Originally Posted by fantasyfan
When I began Unbroken I was rather disappointed with the first section. Probably the strong point of Laura Hillenbrand's style is her ability to marshall carefully researched factual material into a coherent pattern. In that first part dealing with Louis Zamperini's disturbed childhood, I feel that she missed an opportunity to develop the deeper effects of those years on the adult who became so astonishingly heroic in later life...... Perhaps she should have explored the causes of changes in his character more than she did. I accept that she does give a great deal of material about that time in Zamperini's life--I just think that she could have analysed it more carefully and more seriously.
I really wish I could have jumped into this discussion sooner, but I have been overwhelmed by work commitments and traveling which made it too difficult to post. I have already posted several of my thoughts in the nomination thread. Now it's been several weeks since I read the book, and I need to review my notes and recollect my thoughts. However, I wanted to start with this point. I was disappointed with the first part too. I think that there were missed opportunities to explore more of his character from a psychological viewpoint in both the first and last sections. It wouldn't have to be too deep, just a little more discussion would have been beneficial. The writing style of the first part was not as effective as the remainder of the book as well.

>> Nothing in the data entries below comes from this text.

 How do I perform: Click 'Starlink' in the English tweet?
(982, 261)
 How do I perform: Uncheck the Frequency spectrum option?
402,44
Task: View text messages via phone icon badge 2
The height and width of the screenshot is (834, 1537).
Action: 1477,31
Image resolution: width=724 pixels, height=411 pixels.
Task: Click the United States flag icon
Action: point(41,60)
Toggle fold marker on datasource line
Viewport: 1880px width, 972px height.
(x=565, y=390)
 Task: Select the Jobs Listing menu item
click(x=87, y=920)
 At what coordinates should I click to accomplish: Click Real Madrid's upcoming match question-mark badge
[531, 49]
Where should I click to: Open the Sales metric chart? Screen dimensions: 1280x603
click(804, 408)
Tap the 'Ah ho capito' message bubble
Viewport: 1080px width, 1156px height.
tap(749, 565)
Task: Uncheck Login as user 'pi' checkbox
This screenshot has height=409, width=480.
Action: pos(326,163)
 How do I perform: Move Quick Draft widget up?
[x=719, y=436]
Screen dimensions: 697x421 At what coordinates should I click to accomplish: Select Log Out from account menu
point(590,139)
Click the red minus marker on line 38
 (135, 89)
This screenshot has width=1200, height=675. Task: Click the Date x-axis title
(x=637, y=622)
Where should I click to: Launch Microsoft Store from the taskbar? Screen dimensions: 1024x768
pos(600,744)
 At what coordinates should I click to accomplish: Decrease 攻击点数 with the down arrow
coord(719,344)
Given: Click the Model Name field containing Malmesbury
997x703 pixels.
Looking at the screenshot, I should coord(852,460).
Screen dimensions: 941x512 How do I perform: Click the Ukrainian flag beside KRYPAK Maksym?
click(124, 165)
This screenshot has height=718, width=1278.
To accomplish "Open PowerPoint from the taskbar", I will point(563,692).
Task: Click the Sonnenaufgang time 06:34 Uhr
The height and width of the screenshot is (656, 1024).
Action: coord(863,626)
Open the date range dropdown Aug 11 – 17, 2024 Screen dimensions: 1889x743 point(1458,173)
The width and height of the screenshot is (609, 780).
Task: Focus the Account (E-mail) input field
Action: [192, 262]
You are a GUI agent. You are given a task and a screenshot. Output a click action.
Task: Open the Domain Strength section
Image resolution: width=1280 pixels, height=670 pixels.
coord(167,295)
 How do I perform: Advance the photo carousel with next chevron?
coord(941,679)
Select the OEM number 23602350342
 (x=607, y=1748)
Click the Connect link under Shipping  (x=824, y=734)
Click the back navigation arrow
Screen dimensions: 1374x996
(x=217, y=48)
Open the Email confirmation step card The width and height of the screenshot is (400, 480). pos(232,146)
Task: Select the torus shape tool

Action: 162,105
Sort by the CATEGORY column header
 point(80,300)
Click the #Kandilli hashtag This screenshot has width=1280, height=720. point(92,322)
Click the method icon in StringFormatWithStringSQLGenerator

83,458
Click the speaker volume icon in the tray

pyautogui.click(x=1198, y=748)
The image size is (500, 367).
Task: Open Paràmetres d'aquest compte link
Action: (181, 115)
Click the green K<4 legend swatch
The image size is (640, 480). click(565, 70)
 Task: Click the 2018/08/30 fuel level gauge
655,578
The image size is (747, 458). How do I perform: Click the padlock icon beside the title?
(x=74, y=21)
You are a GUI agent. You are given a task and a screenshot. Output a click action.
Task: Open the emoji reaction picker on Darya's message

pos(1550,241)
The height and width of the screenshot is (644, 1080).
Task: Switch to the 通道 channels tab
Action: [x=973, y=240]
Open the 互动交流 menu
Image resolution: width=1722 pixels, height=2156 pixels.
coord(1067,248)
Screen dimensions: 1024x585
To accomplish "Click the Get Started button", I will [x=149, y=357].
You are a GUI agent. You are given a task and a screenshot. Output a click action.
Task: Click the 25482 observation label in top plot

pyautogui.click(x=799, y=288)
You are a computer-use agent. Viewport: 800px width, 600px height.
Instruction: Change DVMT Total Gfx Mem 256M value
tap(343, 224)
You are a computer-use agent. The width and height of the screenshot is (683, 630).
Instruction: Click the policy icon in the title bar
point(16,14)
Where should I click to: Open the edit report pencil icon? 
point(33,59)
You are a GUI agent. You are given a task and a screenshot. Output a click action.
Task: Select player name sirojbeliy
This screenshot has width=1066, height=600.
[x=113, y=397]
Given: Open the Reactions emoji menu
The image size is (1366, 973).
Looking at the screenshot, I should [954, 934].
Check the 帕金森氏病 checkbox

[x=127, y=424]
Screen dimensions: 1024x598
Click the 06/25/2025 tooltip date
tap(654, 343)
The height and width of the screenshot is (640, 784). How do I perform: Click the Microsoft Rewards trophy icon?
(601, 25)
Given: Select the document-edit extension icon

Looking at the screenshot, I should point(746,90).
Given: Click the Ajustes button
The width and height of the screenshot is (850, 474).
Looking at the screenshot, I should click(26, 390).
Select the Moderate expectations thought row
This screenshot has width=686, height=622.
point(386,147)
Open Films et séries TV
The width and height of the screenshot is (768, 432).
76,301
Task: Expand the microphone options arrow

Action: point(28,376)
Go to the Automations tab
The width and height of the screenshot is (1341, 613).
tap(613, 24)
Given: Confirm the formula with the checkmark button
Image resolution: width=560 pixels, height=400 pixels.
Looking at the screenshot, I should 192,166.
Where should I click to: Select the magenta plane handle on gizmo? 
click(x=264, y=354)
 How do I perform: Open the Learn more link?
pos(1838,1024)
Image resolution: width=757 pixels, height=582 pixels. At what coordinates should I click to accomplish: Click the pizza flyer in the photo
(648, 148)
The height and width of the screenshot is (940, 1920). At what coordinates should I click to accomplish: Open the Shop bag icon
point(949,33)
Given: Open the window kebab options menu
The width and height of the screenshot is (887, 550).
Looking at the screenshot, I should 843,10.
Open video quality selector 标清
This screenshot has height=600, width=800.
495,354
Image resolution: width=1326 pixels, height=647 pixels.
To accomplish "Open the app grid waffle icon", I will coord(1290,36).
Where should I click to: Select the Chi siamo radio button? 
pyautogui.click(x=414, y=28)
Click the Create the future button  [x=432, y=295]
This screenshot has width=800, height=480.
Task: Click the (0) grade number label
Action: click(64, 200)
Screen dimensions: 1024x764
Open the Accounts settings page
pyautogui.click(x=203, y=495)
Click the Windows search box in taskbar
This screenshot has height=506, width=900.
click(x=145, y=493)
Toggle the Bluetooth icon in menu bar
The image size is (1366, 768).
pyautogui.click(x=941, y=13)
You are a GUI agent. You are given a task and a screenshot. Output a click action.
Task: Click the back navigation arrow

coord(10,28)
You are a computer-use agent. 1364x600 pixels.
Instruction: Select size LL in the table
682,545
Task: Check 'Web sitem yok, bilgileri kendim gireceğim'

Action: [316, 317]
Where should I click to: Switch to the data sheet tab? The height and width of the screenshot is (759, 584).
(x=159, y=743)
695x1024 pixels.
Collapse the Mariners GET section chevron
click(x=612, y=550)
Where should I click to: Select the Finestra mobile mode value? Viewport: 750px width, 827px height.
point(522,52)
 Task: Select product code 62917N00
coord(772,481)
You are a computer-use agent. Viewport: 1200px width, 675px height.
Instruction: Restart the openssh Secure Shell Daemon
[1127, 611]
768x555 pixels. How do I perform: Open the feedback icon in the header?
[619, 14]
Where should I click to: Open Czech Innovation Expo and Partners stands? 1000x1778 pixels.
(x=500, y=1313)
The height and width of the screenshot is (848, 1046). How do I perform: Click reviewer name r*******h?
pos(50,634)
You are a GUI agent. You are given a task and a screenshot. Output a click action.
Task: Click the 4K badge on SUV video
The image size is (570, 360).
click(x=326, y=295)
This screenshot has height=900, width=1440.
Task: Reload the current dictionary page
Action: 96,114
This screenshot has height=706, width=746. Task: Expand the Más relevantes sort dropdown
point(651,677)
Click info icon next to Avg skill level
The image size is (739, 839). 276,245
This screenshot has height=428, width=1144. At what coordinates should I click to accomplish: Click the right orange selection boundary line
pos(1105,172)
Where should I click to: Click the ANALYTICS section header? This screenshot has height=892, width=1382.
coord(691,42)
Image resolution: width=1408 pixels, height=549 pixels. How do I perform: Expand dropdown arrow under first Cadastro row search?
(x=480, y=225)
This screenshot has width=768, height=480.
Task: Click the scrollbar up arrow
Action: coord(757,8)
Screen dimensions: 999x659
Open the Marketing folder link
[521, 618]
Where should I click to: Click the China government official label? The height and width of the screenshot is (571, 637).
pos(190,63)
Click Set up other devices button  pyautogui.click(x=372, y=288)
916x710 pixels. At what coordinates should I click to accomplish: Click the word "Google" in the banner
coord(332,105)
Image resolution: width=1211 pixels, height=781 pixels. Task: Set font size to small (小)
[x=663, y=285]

The first part was critical to set the stage on why Louie responded to the POW experience so differently than others did. It was also important to understand his family and how they reacted to the news that he was missing. That must have been a horrific experience not to know whether your loved one was missing or dead, living in this state of limbo. I was emotionally affected by the discussion of the mothers of the missing men who were on the Green Hornet's last flight. I especially reacted to the scene where Louie's mother finds out that he is really alive.